Ethereum shillers call for $5K ETH, and this time derivatives data is backing them up

Cryptocurrency

Ether (ETH) pundits have been shouting that the $5,000 price is ‘programmed,’ since 2018 and some go even further by calling for $20,000 over the long-term. 

A portion of these bullish calls are based on ETH 2.0 staking and the reduced inflation resulting from EIP-1559.

The $20,000 estimate is equivalent to a $2.36 trillion market capitalization, and even if it is feasible, it still seems excessively optimistic for now.

Ether has entered an ascending channel on Sep. 20, which points to $5,000 becoming a support level by late Nov.

Backing the recent strength is the net value locked growth, or adjusted TVL, on Ethereum network smart contracts. TVL measures the assets deposited on decentralized applications and is usually led by lending protocols and DEX exchanges.

Ether’s TVL breached the previous $71 billion all-time high on Oct. 16, accumulating a 50% gain in three months until Oct. 31.

Adverse regulatory winds coming from the United States lawmakers could be driving investors away from cryptocurrencies. Many U.S. states, including Kentucky, Texas, Alabama, Vermont, New Jersey and most recently, New York, have been cracking down on crypto lending.

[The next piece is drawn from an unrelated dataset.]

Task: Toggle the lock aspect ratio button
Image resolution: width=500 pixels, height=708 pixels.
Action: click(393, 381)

Furthermore, in October, New York-based decentralized prediction market Polymarket came under investigation from the United States Commodity Futures Trading Commission (CFTC). According to a Bloomberg report on Oct. 23, the agency is evaluating whether the decentralized finance (DeFi) application allows its customers to trade binary options and swaps without the necessary regulator approval.

On the other hand, some investors expect a positive movement from traditional markets to further boost the rally. Data shows that November has been the best performing month for the S&P 500 since 1985.

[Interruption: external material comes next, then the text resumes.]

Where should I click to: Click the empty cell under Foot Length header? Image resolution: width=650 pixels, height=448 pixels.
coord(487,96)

Pro traders believe ETH price will move higher

To confirm investors’ confidence in the $5,000 prophecy coming true, one should monitor the monthly contract’s premium, known as “basis.” Unlike the perpetual contract, these fixed-calendar futures do not have a funding rate, so their price will vastly differ from regular spot exchanges.

By measuring the expense gap between futures and the regular spot market, a trader can gauge the level of bullishness in the market. Whenever there’s excessive buyers optimism, the three-month futures contract will trade at a 15% or higher annualized premium (basis).

Notice how not even the 9.5% correction on ETH price on Oct. 27 from $4,300 to $3,900 was enough to break those traders’ spirits. Currently, the basis rate stands at 17%, which signals moderate bullishness.

Options markets show moderate bullishness

Ether made an all-time high at $4,460 on Oct. 29 and to determine how optimistic traders are we have to look at the 25% delta skew. This indicator provides a reliable “fear and greed” analysis by comparing similar call (buy) and put (sell) options side by side.

The metric will turn positive when the neutral-to-bearish put options premium is higher than similar-risk call options. This situation is usually considered a “fear” scenario. On the other hand, a negative skew translates to a higher cost of upside protection and points toward bullishness.

The above chart shows the indicator at negative 9, flirting with the “greed” momentum. That optimistic stance started on Oct. 18, which wasn’t exactly a positive day for Ether because it tested the $3,700 support multiple times.

Both derivatives indicators sit on the edge of a neutral-to-bullish zone, which should be interpreted as highly positive as it leaves room for buyers’ leverage using derivatives instruments.

According to futures and options metrics, perma-bulls calling for $5,000 are likely to be correct in the short term.

The views and opinions expressed here are solely those of the author and do not necessarily reflect the views of Cointelegraph. Every investment and trading move involves risk. You should conduct your own research when making a decision.